Whenever your threaded program must deal with some external object, devote a thread to such dealings using a Queue object from which the external-interfacing thread gets work requests that other threads post. The external-interfacing thread can return results by putting them on one or more other Queue objects. The following example shows how to package this architecture into a general, reusable class, assuming that each unit of work on the external subsystem can be represented by a callable object:

import threading, Queue class ExternalInterfacing(Threading.Thread):
    def _ _init_ _(self, externalCallable, **kwds):
        Threading.Thread._ _init_ _(self, **kwds)
        self.setDaemon(1)
        self.externalCallable = externalCallable
        self.workRequestQueue = Queue.Queue( )
        self.resultQueue = Queue.Queue( )
        self.start( )
    def request(self, *args, **kwds):
        "called by other threads as externalCallable would be"
        self.workRequestQueue.put((args,kwds))
        return self.resultQueue.get( )
    def run(self):
        while 1:
            args, kwds = self.workRequestQueue.get( )
            self.resultQueue.put(self.externalCallable(*args, **kwds))

Once some ExternalInterfacing object ei is instantiated, all other threads may call ei.request just as they would call someExternalCallable without such a mechanism (with or without arguments as appropriate). The advantage of the ExternalInterfacing mechanism is that all calls upon someExternalCallable are now serialized. This means they are performed by just one thread (the thread object bound to ei) in some defined sequential order, without overlap, race conditions (hard-to-debug errors that depend on which thread happens to get there first), or other anomalies that might otherwise result.

If several callables need to be serialized together, you can pass the callable as part of the work request, rather than passing it at the initialization of class ExternalInterfacing, for greater generality. The following example shows this more general approach:

import threading, Queue class Serializer(Threading.Thread):
    def _ _init_ _(self, **kwds):
        Threading.Thread._ _init_ _(self, **kwds)
        self.setDaemon(1)
        self.workRequestQueue = Queue.Queue( )
        self.resultQueue = Queue.Queue( )
        self.start( )
    def apply(self, callable, *args, **kwds):
        "called by other threads as callable would be"
        self.workRequestQueue.put((callable, args,kwds))
        return self.resultQueue.get( )
    def run(self):
        while 1:
            callable, args, kwds = self.workRequestQueue.get( )
            self.resultQueue.put(callable(*args, **kwds))

Once a Serializer object ser has been instantiated, other threads may call ser.apply(someExternalCallable) just as they would call someExternalCallable without such a mechanism (with or without further arguments as appropriate).

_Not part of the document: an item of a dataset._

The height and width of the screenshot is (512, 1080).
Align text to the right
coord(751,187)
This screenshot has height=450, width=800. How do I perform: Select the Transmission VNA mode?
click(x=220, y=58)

The Serializer mechanism has the same advantages as ExternalInterfacing, except that all calls to the same or different callables wrapped by a single ser instance are now serialized.

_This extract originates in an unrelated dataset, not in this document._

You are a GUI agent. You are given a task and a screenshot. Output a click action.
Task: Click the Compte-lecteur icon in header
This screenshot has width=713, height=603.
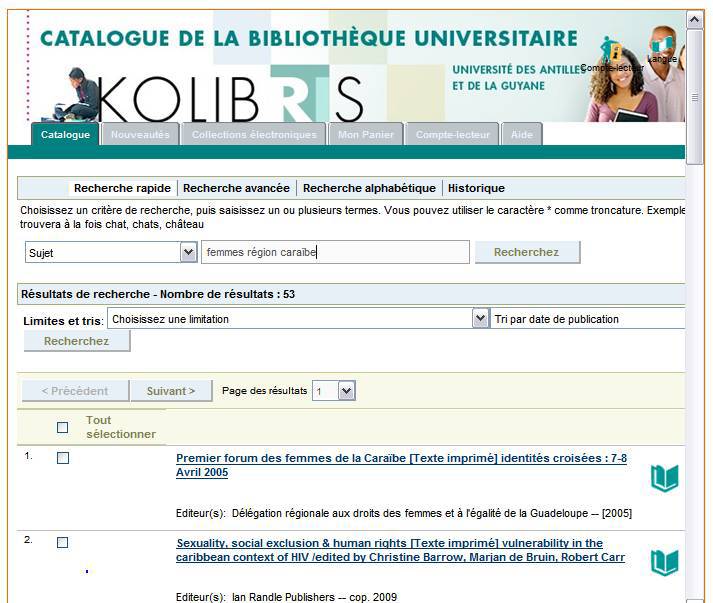(x=611, y=50)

The user interface of the whole program is an external subsystem and thus should be dealt with by a single thread, specifically the main thread of the program (this is mandatory for some user interface toolkits and advisable even when not mandatory). A Serializer tHRead is therefore inappropriate. Rather, the program's main thread should deal only with user interface issues, and farm out actual work to worker threads that accept work requests on a Queue object and return results on another. A set of worker threads is also known as a thread pool. As shown in the following example, all worker threads should share a single queue of requests and a single queue of results, since the main thread will be the only one to post work requests and harvest results:

import threading class Worker(Threading.Thread):
    requestID = 0
    def _ _init_ _(self, requestsQueue, resultsQueue, **kwds):
        Threading.Thread._ _init_ _(self, **kwds)
        self.setDaemon(1)
        self.workRequestQueue = requestsQueue
        self.resultQueue = resultsQueue
        self.start( )
    def performWork(self, callable, *args, **kwds):
        "called by the main thread as callable would be, but w/o return"
        Worker.requestID += 1
        self.workRequestQueue.put((Worker.requestID, callable, args, kwds))
        return Worker.requestID
    def run(self):
        while 1:
            requestID, callable, args, kwds = self.workRequestQueue.get( )
            self.resultQueue.put((requestID, callable(*args, **kwds)))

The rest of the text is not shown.